Atop a massive rock perched a skeletal, not quite human figure with jagged, blue hair and silver skin. Clad in a high-collared robe of the same two colors as his form, he looked like some mad jester. His eyes gleamed. Daggerlike fingers scratched at the rock upon which the figure squatted, gouging chasms into it.
“He will hear what he needs to hear, Malygos. No more, no less.” She smiled slightly again. The longer Rhonin looked at her, the more she reminded him of Vereesa—but of Vereesa as he had once dreamt of her. “Yes, Deathwing neglected to tell us that part, and certainly pretended that he had sacrificed as we had. Only when he decided that he represented the future of our kind did we discover the horrible truth.”
It finally occurred to Rhonin that Ysera and Malygos spoke of the black dragon as one of them. He turned his head back to the red leviathan, silently asking the creature he had known as Krasus if his suspicions were true.
“Yes . . .” the injured dragon replied. “They are what you believe them to be.

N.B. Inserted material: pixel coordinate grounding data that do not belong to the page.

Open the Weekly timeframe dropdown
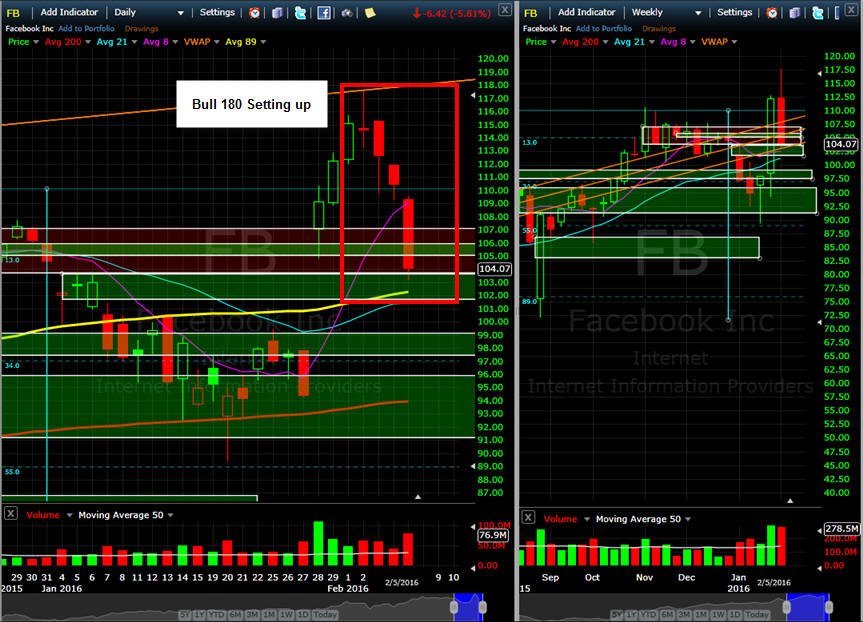Screen dimensions: 863x622 click(666, 12)
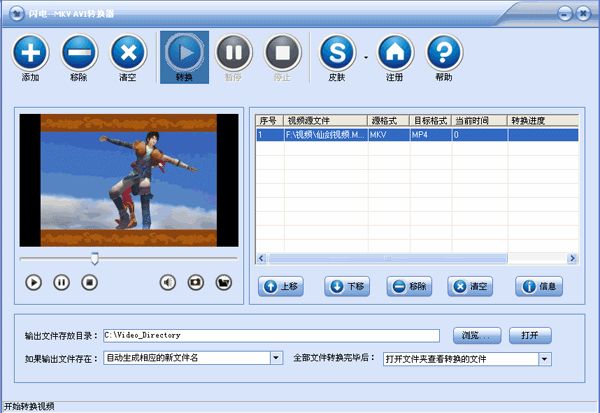
Task: Click the 浏览 (Browse) button
Action: click(475, 335)
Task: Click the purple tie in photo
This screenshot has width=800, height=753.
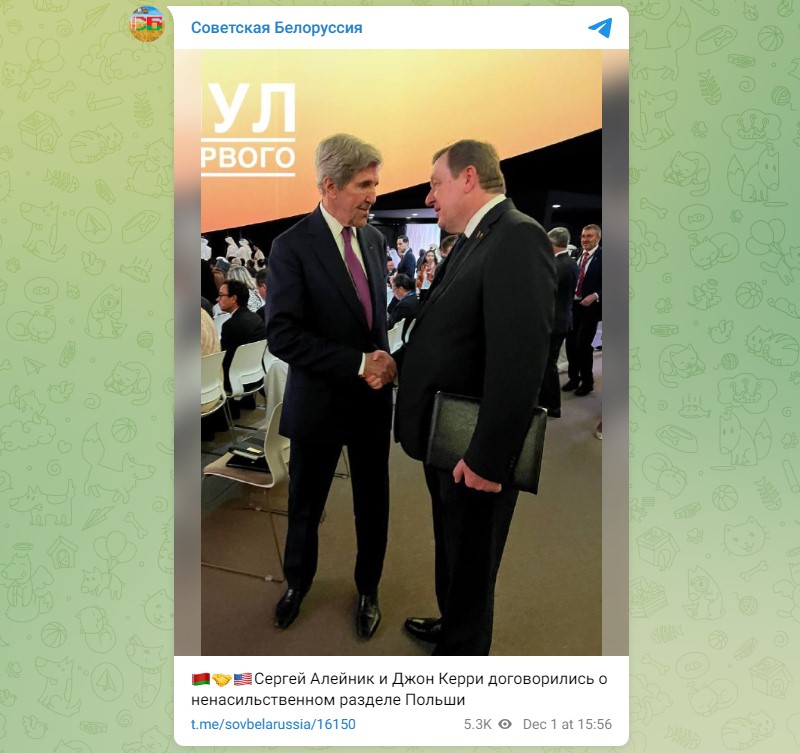Action: (358, 276)
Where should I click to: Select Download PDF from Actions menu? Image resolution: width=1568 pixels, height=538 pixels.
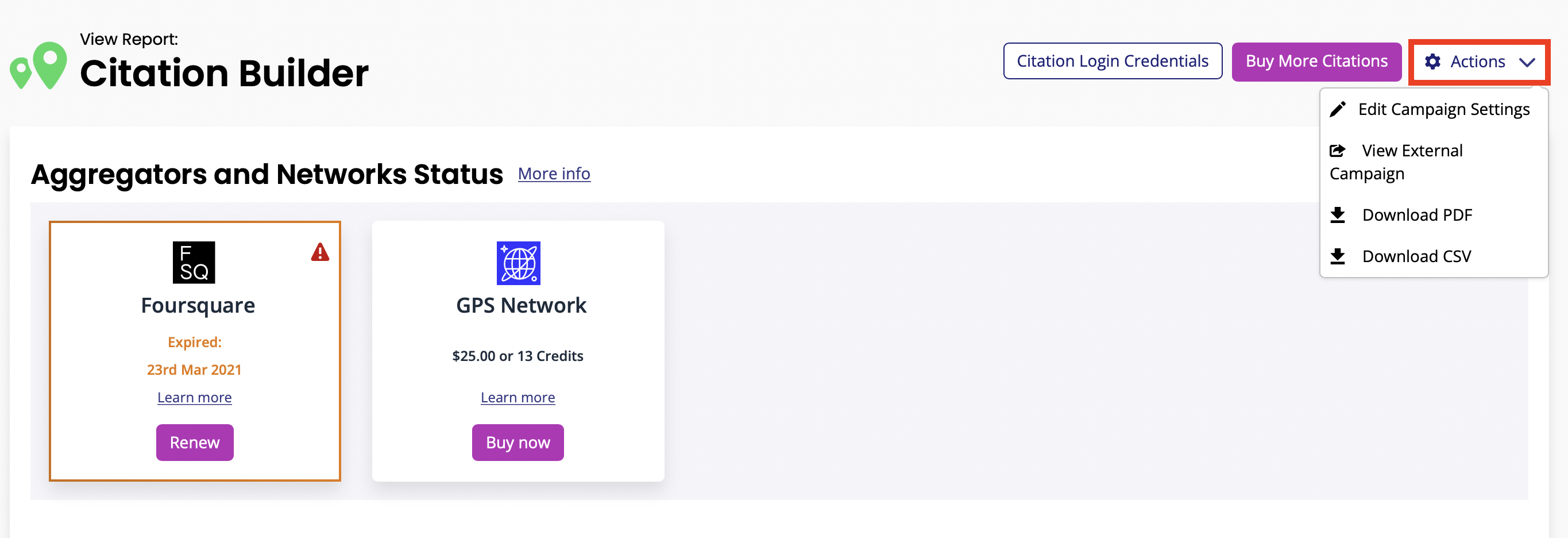pyautogui.click(x=1416, y=215)
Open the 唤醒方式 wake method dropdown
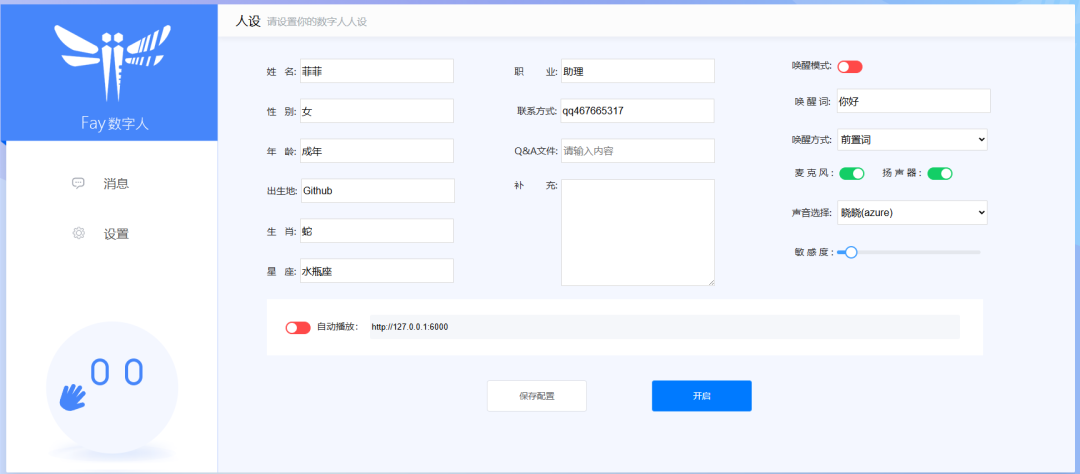1080x474 pixels. [911, 139]
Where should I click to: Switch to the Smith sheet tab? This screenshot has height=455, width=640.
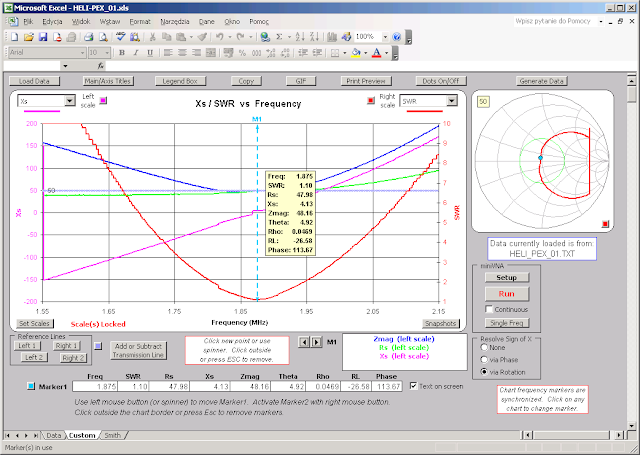pos(112,435)
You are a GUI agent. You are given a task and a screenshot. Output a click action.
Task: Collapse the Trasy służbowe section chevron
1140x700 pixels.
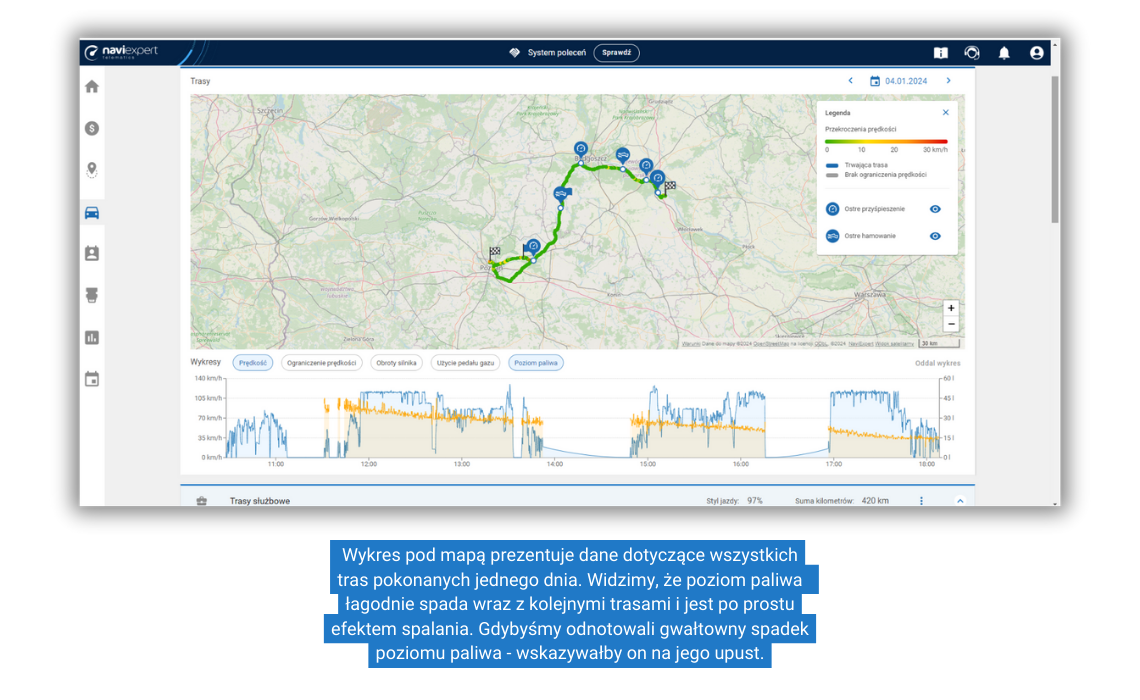pos(960,501)
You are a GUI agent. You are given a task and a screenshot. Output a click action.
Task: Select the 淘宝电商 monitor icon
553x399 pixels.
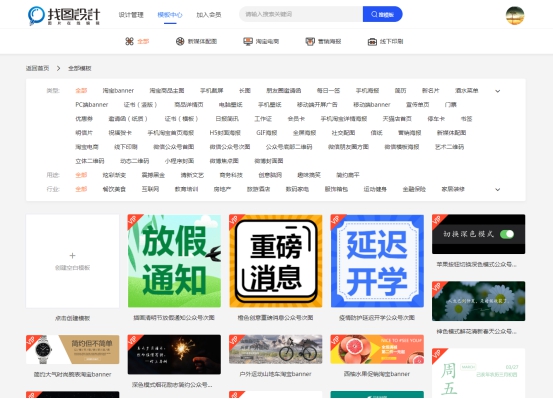[248, 41]
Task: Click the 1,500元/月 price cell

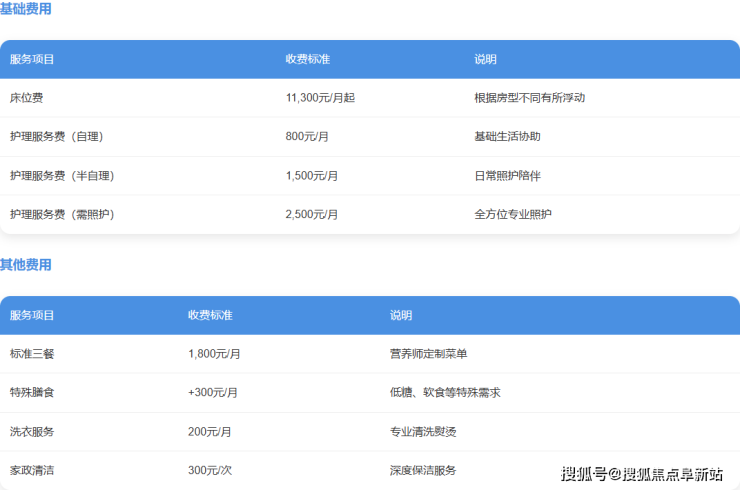Action: click(312, 175)

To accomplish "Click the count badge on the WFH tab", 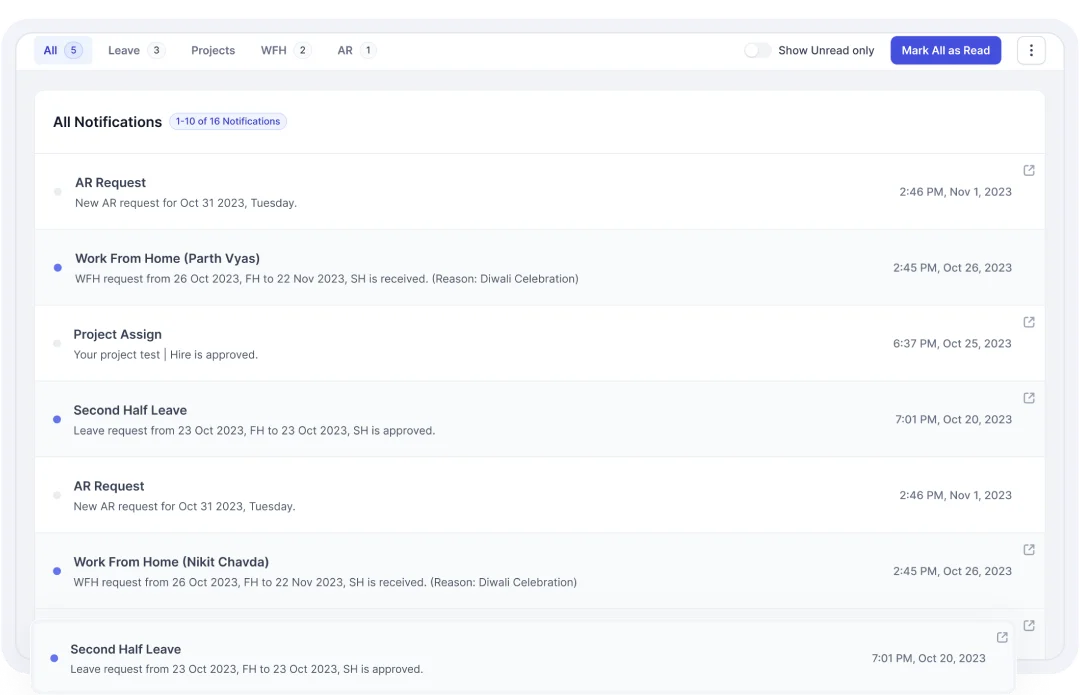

They are two of the five great dragons, known in legend as the Aspects of the world.” The red giant seemed to draw strength from their arrival. “Ysera . . . She of the Dreaming. Malygos . . . the Hand of Magic . . .”
“We are wasssting time here,” muttered yet a third voice, another male. “Precioussss time . . .”
“And Nozdormu . . . Master of Time, too!” marveled the red dragon. “You have all come!”
A shrouded figure seemingly made of sand stood near Ysera. Under the hood appeared a face so desiccated it barely had enough dry flesh to cover the bone. Gemstone eyes glared at both the dragon and the wizard in growing impatience. “Yesss, we have come! And if thisss party takesss much longer, perhapsss I shall go, too! I’ve much to gather, much to catalog—”
“Much to babble about, much to babble about!” mocked Malygos from high up.
Nozdormu raised a withered yet strong hand toward the jester, who flashed his daggerlike nails at the hooded figure. The two looked ready to come to blows, both physical and otherwise, but the ghostly woman came between them.
“And this is why Deathwing has nearly triumphed,” she murmured.
The two reluctantly backed down. Ysera turned to face everyone, her eyes still closed.
“Deathwing almost had us once, but we joined ranks again and made it so that at least he himself could never wield the Demon Soul again. We forced it from his hand and into the bowels of the earth—”
“But someone found it for him,” interjected the red dragon, pulling himself together as best he could, now that hope had evidently returned. “I believe that he may even have led the orcs to it, knowing what they would do once they had it. If he cannot use it himself, he can certainly manipulate others into wielding it for his purposes—even if they do not realize it. I—I believe that it suited his plans for Alexstrasza to be captured, for she not only remained the lone power he feared, but it helped the Horde to wreak further havoc in the world without the dark one raising a paw in effort. Now . . . now that it is clear that the Horde has failed him, it better serves his purpose for the orcs to move her.”
“Not her,” corrected Ysera. “Her eggs.”
“Her eggs?” the former Krasus blurted. “Not my queen herself ?”
“Yes, the eggs. You know that the last of his mates perished in the first days of the war,” she replied. “Slain by his own recklessness . . . so now he would raise our sister’s get as his own.”
“To create a new Age of Dragonssss . . .” spat Nozdormu. “The Age of Deathwing’sss Dragonsss!”
Suddenly Rhonin noticed that the four now stared at him, even Ysera with her closed eyes.
“We cannot touch the Demon Soul, human, and out of distrust, we have never tried to make another creature wield it for us. I believe I know what poor Korialstrasz here desired so much of you that he had to drag you from your friends, but while it seems the best way, he will not now be the one who keeps Deathwing occupied.”